What the task requires:
Lay out the lines from the one containing "Click the word Research in the title" through the one containing "The height and" as a Markdown table with the columns Number and Text, skipping blank lines. Leave the pictures out of the answer.

(A block of data)
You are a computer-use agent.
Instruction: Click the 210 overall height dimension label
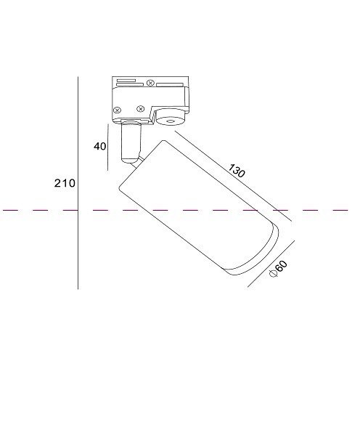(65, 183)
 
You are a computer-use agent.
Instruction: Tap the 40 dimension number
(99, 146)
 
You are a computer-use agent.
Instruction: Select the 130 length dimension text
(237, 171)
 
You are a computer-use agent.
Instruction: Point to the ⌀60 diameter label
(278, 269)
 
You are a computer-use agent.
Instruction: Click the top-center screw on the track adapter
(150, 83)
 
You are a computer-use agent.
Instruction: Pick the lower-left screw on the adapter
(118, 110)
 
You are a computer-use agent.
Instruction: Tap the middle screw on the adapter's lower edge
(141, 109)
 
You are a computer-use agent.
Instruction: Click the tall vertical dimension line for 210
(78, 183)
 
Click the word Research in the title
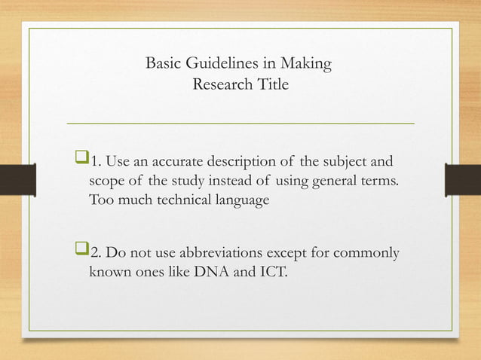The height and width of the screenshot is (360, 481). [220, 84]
* * *
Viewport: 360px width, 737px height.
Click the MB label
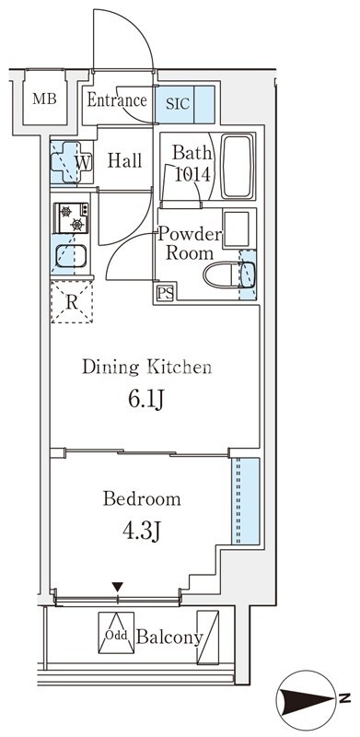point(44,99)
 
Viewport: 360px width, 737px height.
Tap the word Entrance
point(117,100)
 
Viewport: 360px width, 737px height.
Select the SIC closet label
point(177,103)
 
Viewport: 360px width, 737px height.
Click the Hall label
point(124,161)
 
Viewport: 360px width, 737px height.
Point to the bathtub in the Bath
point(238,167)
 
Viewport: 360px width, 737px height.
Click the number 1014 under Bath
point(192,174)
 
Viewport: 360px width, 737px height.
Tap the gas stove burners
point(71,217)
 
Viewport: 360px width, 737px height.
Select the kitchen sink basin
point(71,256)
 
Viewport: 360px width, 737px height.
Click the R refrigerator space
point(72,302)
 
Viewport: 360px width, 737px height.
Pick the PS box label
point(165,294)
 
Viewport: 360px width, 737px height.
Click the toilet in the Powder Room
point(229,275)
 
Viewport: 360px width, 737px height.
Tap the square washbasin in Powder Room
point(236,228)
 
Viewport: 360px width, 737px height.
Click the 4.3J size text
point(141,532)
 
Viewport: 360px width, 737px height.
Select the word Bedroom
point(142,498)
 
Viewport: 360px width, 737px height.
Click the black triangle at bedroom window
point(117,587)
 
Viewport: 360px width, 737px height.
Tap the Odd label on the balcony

Reply:
| Number | Text |
|---|---|
| 1 | Click the word Research in the title |
| 2 | The height and width of the screenshot is (360, 481). [220, 84] |